Smartphones to help inflammatory bowel disease sufferers
Both (l to r) Professor Laurence Egan, gastroenterologist and head of the Department of Pharmacology & Therapeutics at NUI Galway and IBD research nurse Áine Keogh will be on hand at the Irish Society for Colitis and Crohn's Disease Information Day on Saturday at the Salthill Hotel, Galway, 2-5pm, to outline the expected benefits of more frequent patient updates via their smartphone.
By Mary O’connor
Smartphones are to be used to deliver care for people with inflammatory bowel disease (IBD).
The HRB clinical research facility (CRFG) at NUI Galway is supporting research utilising smartphones for the care of patients with the condition.
Professor Laurence Egan, a gastroenterologist at University Hospital Galway and Professor of clinical pharmacology and head of the department of pharmacology and therapeutics at NUI Galway is the principle investigator for this research study.
The research aims to assess a new smartphone application or ‘app’ in the care of patients with IBD (Crohn’s disease and ulcerative colitis) to see if patient care can be improved by using this. Patients record their IBD symptoms daily on the ‘app’.
This information is then sent securely to the clinical research team at NUI Galway. The data is reviewed twice weekly by the IBD research nurse Áine Keogh. If patient symptoms deviate from a normal level this will alert the IBD nurse who will then contact the patient and consult with the medical team to direct the patient’s care appropriately.
Together with recording symptoms patients can record if they have missed their medication dose. It is hoped that this reminder will help improve medication compliance.

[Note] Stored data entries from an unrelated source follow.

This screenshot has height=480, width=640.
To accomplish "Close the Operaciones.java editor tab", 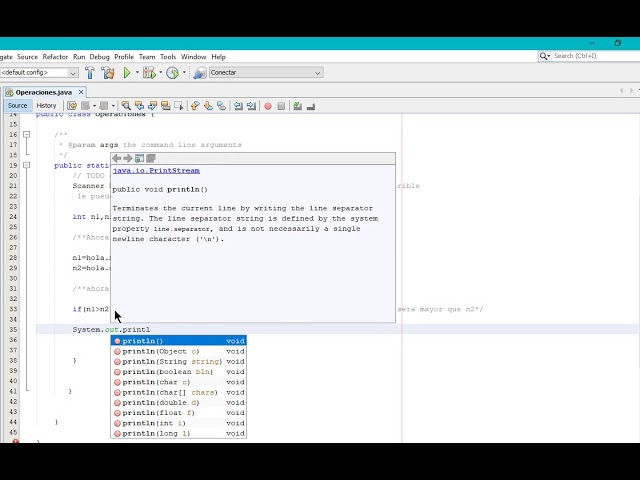I will [81, 92].
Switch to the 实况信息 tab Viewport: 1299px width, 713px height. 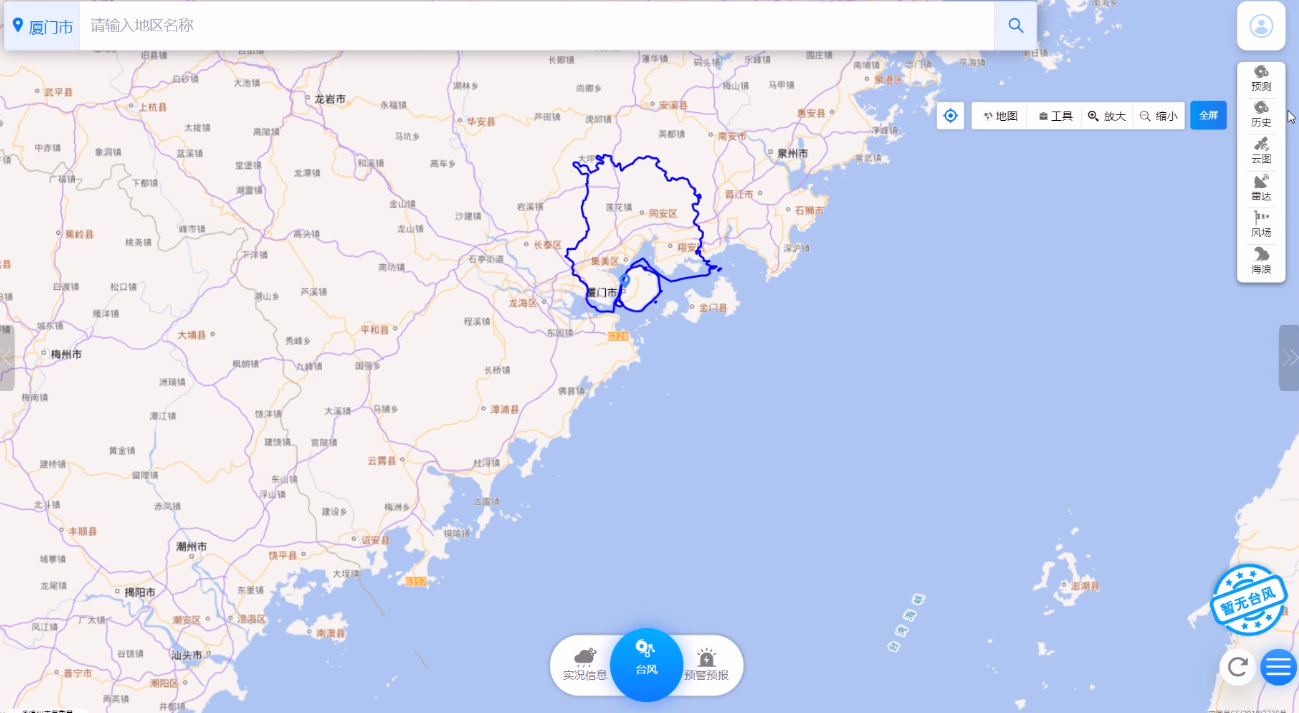[x=584, y=665]
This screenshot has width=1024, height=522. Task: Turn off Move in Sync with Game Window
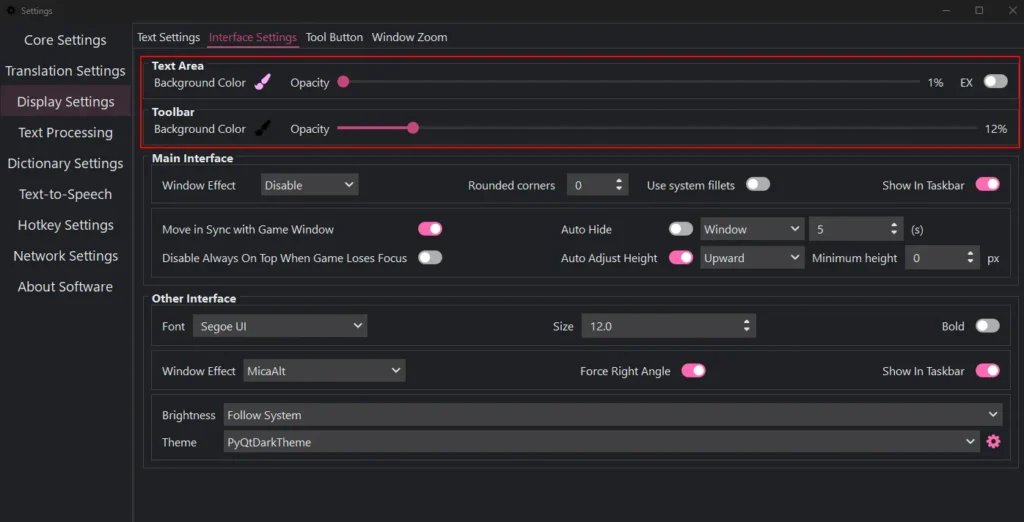(x=430, y=229)
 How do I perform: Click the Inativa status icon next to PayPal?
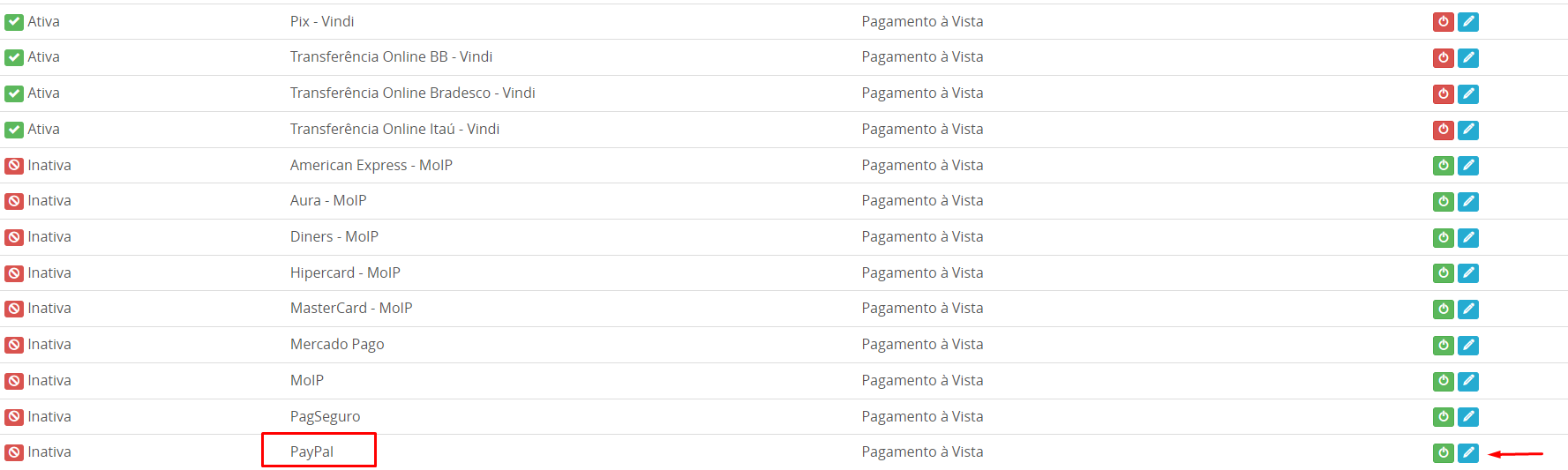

Previous studies have demonstrated that using static telephones to follow up IBD patients improves patient satisfaction with their care.
However, the use of smartphones to help deliver more personalised health care has not been tested in a scientific setting. This study will test the technology and explore if patients using a smartphone software application to record their daily symptoms will help prevent flare ups of their condition through close monitoring by clinicians and therefore reduce hospitalisations and improve their health and wellbeing.
It is envisaged that that the use of smartphone technology may also help improve the care of other groups of patients with chronic medical conditions. Patients with asthma, diabetes, chronic pulmonary disease and depression may benefit from the use of mobile phone technology.
The ‘app’ was designed by Open Brolly (Scotland in collaboration with an NHS Scotland Highland surgeon, Angus Watson.
Recruitment for the study will take place at Irish Society for Colitis and Crohn’s disease meeting being held on Saturday from 2pm to 5pm at the Salthill Hotel.